Posts Tagged ‘civil rights’

This generation is disconnected from its black history…

by Chris Scott

Black history isn’t just understanding the struggles and triumphs that came from the Civil Rights movement; it’s bigger than having an idea that maybe Dr. Martin Luther King’s dream may have been realized with the election of President Barack Obama (even though I think it is still far from its full realization).

Black history is not just recognizing that we were once slaves and we’ve come a long way since then. This disconnect comes from us as a race but especially in the current generation not understanding our heritage. You don’t have to have the most extensive knowledge about where you came from but understanding black heritage, black history could change the psychological aspects about how we as a race and how my generation approaches things in life.

It’s recognizing that you came from a place where we were wise beyond the outside world’s years.

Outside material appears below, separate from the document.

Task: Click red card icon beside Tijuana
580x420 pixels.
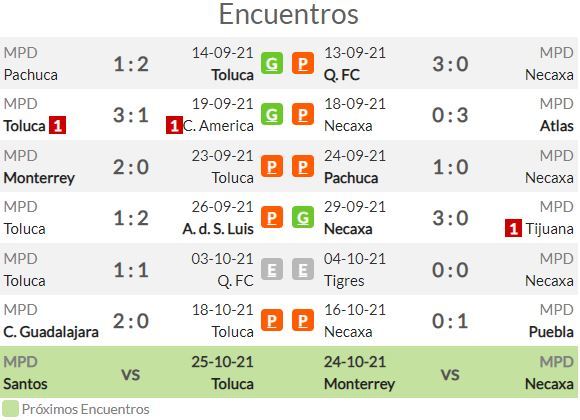Action: pyautogui.click(x=513, y=228)
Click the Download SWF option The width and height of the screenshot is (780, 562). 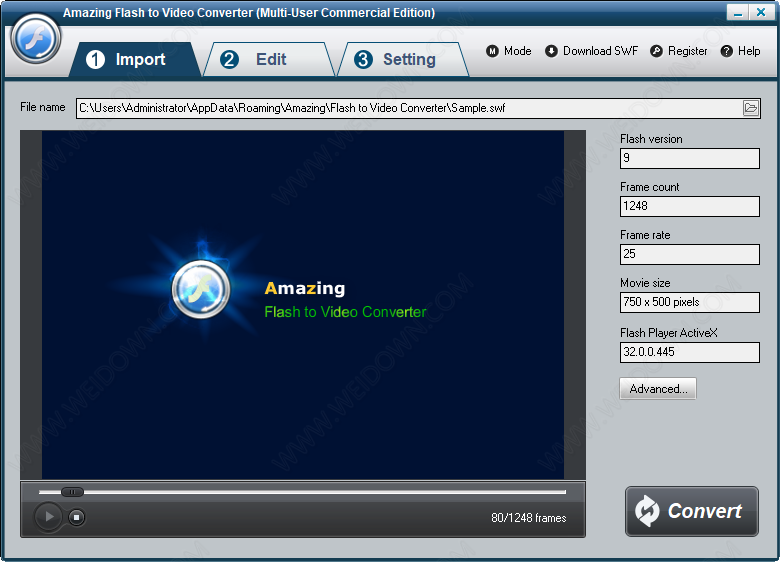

We were the architects of the great pyramid structures while excelling in oral rhetoric.

If this is to deep then we can bring it back to the disconnect in this generation with African American history; are history in this country alone is so much richer than just one man’s dream, a woman refusing to give up her seat on the bus, the fact that “Honest Abe” freed us, and that we get a month that society gave us to say “hey here some good things some of you did as a credit to your race that we appreciate.”

It’s about knowing the things that we aren’t always taught in school, like the true meaning of the strange fruit on the tree.

Overall black history, to me, is me knowing that I can be great beyond measure regardless if I’m a black man at a “disadvantage”. I know this because countless times my ancestors defied the notion of their incapacity to be excellent.

From the dynasty’s of Africa’s old, to Crispus Attucks, to Asa Philip Randolph inciting a new Deal with FDR… even without recognition I know that I am destined for greatness even in the face of scrutiny because that’s what the generations before me did.